# AGR Child ticket??



## chertling (Dec 2, 2009)

I'm wondering if I messed up... I bought two tickets for a trip to St. Louis this coming weekend, using AGR Points. The second traveler is my three year old daughter. On-line, I was only able to get "Adult" AGR tickets through Amtrak.com and went ahead and did that. I am wondering if there is a way to get "Child" tickets via AGR and if so, are they available for fewer AGR Points than an adult ticket.


----------



## ALC Rail Writer (Dec 2, 2009)

I've never heard of an AGR discount for children-- though I know you can buy tickets for multiple pax.

Your daughter gets a very hefty discount, it may make more economical sense to buy the ticket rather than use points.


----------



## AlanB (Dec 2, 2009)

I haven't heard of any AGR discounts for kids either; so you may well wish to consider ALC's advice of buying your daughter's ticket.


----------



## AAARGH! (Dec 2, 2009)

AlanB said:


> I haven't heard of any AGR discounts for kids either; so you may well wish to consider ALC's advice of buying your daughter's ticket.


What about someone _acting_ like a child? :blink:


----------



## DivMiler (Dec 2, 2009)

ALC_Rail_Writer said:


> Your daughter gets a very hefty discount, it may make more economical sense to buy the ticket rather than use points.

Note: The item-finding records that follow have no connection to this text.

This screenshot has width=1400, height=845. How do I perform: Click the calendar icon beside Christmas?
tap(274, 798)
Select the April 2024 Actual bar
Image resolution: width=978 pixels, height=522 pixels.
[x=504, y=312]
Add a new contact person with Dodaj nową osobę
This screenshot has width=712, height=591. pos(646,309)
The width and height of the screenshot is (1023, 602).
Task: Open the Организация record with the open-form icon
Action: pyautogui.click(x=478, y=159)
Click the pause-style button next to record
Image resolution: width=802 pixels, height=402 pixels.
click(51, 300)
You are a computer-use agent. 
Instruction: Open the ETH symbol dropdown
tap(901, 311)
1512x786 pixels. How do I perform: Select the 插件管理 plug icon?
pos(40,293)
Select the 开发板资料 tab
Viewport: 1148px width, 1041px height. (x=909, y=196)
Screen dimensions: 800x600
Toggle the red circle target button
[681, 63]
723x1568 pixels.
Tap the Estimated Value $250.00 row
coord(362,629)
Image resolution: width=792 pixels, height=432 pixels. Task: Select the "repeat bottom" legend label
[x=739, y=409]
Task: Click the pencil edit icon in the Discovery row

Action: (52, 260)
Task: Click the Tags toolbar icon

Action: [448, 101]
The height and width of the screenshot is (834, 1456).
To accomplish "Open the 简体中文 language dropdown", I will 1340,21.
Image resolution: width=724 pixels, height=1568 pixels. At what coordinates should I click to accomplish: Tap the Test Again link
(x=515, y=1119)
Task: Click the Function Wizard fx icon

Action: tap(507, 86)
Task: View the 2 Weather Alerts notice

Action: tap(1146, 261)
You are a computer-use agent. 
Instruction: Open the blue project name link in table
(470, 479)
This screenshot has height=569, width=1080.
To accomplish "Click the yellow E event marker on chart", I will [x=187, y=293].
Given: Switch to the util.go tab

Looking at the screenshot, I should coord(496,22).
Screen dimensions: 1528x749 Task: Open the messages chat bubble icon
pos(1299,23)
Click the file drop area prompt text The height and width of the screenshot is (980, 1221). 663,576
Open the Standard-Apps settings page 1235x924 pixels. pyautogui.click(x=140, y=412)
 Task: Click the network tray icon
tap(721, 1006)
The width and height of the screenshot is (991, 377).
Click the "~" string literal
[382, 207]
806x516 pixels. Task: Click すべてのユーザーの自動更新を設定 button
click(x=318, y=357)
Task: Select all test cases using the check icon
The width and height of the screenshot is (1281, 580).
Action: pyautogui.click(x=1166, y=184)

Actually, she doesn't get a discount-- unless a child is traveling with an adult paying regular (or AAA or other) fare, the child has to pay full (not half) price.


----------



## ALC Rail Writer (Dec 2, 2009)

DivMiler said:


> ALC_Rail_Writer said:
> 
> 
> > Your daughter gets a very hefty discount, it may make more economical sense to buy the ticket rather than use points.
> ...


You misunderstand.

If you're buying AGR tickets you have to pay 10,000 points to get two tickets.

If you're buying the regular tickets you only have to pay one ticket plus half the price of a second.

So if the ticket costs $100, then you could pay 10,000 points for $150 in tickets. With AGR you're effectively paying full price for the child ticket. That's why I said "the ticket" versus "her ticket".


----------



## chertling (Dec 2, 2009)

ALC_Rail_Writer said:


> DivMiler said:
> 
> 
> > ALC_Rail_Writer said:
> ...


One thing to note... the Missouri River Runner is one of the "Special" trains in the AGR rewards system... so tickets cost 1,000 points each, rather than the much higher prices for a one zone award.


----------



## the_traveler (Dec 2, 2009)

AAARGH! said:


> AlanB said:
> 
> 
> > I haven't heard of any AGR discounts for kids either; so you may well wish to consider ALC's advice of buying your daughter's ticket.
> ...


In that case, *I* should qualify easily! :lol: (Which would mean more award trips!

)


----------



## ALC Rail Writer (Dec 2, 2009)

chertling said:


> One thing to note... the Missouri River Runner is one of the "Special" trains in the AGR rewards system... so tickets cost 1,000 points each, rather than the much higher prices for a one zone award.


You didn't mention that it was the MORR. Just said you were going to STL.

In any event, the tickets on the MORR shouldn't be all that expensive, I'd say you should buy them-- however I can see how paying 2,000 points would make sense in some scenarios.


----------



## DivMiler (Dec 2, 2009)

ALC_Rail_Writer said:


> Your daughter gets a very hefty discount, it may make more economical sense to buy the ticket rather than use points.





DivMiler said:


> Actually, she doesn't get a discount-- unless a child is traveling with an adult paying regular (or AAA or other) fare, the child has to pay full (not half) price.





ALC_Rail_Writer said:


> You misunderstand.
> If you're buying AGR tickets you have to pay 10,000 points to get two tickets.


Well, 11,000 points, assuming two one-zone coach redemptions (and *chertling* says subsequently that it is on a Special Route), but I get you.



ALC_Rail_Writer said:


> If you're buying the regular tickets you only have to pay one ticket plus half the price of a second.


Agreed.



ALC_Rail_Writer said:


> So if the ticket costs $100, then you could pay 10,000 points for $150 in tickets. With AGR you're effectively paying full price for the child ticket. That's why I said "the ticket" versus "her ticket".


I did misunderstand. I read your earlier comment as redeem one award for chertling and purchase with dollars the daughter's ticket.


----------